My first diet: For many years, since very early elementary, I had been bullied because of my weight. I was lucky I also had good friends, but it’s hard to describe how incessantly I faced name-calling and harassment because of my size. There were certain ‘mean kids’ I tried my hardest to avoid, but they were everywhere. The worst part was that this was before schools started cracking down on bullying and so most of the time the bullies were not punished and I just accepted it was all my fault. I slinked around the edges of the hallways and classrooms trying not to be noticed too much – because if I was noticed, I was so often ridiculed. When the meanest, most consistent bully of all ended up sitting behind me in eighth grade Algebra class, each day was torture. I think I ended up hating math mostly because of him. Every day he hissed insults at me and made me the butt of his jokes to his friends sitting near us.

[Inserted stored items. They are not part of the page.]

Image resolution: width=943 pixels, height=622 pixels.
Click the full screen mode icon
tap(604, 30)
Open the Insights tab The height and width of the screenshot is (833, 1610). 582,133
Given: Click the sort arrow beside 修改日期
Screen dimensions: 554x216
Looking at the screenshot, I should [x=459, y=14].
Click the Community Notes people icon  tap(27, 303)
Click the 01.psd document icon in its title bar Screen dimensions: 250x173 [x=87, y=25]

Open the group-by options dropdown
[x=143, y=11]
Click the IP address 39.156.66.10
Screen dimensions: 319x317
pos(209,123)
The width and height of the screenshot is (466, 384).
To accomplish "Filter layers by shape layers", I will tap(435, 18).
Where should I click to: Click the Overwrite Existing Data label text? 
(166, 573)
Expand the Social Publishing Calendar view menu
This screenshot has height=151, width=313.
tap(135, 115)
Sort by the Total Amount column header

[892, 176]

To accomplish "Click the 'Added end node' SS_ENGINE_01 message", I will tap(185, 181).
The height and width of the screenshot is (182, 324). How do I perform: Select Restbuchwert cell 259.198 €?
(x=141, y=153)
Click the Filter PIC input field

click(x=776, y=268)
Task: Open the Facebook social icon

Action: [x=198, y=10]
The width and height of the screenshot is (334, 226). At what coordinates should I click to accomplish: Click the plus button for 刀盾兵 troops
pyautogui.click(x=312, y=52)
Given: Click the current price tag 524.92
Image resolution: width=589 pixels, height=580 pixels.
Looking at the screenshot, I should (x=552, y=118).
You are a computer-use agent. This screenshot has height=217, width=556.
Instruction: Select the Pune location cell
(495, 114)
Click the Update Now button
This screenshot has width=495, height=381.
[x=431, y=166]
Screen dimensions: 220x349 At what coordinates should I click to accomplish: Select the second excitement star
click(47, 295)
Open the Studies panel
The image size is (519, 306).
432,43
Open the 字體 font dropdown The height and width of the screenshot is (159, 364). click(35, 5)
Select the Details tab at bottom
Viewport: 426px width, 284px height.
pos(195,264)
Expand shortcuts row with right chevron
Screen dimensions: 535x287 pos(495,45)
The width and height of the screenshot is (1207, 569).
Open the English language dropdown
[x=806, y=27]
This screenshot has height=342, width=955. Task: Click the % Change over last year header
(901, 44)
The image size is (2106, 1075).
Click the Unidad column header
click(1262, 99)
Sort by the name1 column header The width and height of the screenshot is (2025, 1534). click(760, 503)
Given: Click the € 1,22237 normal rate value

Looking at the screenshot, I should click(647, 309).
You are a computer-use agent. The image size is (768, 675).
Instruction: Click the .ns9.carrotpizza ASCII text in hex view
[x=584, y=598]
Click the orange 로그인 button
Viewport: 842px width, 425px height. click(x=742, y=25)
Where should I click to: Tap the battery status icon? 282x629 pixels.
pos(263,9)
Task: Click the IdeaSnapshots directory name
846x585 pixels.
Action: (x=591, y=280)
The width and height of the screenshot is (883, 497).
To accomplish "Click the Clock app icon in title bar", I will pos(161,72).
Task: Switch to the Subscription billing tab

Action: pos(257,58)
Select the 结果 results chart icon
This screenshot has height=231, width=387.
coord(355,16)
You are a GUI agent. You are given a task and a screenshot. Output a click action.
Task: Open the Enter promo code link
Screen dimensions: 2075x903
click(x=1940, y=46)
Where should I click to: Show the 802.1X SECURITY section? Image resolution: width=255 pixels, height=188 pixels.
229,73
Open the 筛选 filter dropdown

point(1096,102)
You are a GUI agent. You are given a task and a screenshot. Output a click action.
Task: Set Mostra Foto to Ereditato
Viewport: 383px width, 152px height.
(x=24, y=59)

In retrospect, how I wish I had simply asked the teacher if I could be moved to a new seat – but like I said, I blamed myself. Wasn’t it my fault for being too big, taking up too much space, existing? If I could just magically shrink and be able to wear those cute little jeans and sweaters my classmates wore, everything would be fine.

My mom knew how miserable I was. I talked about wanting to diet and she gave me a list she had gotten from the doctor of the calorie amounts of about 500 different foods. The doctor intended it for my dad since my father had gained a lot of weight in recent years, but I took that list and made it my bible. That whole summer, I ate no more than 1200 calories a day (usually far less) and exercised like it was my job. Mom bought me a little red track suit I wore as I starved and sweated. I lost weight. I laid in bed at night dreaming up elaborate fantasies of the reactions of my friends when they saw me again.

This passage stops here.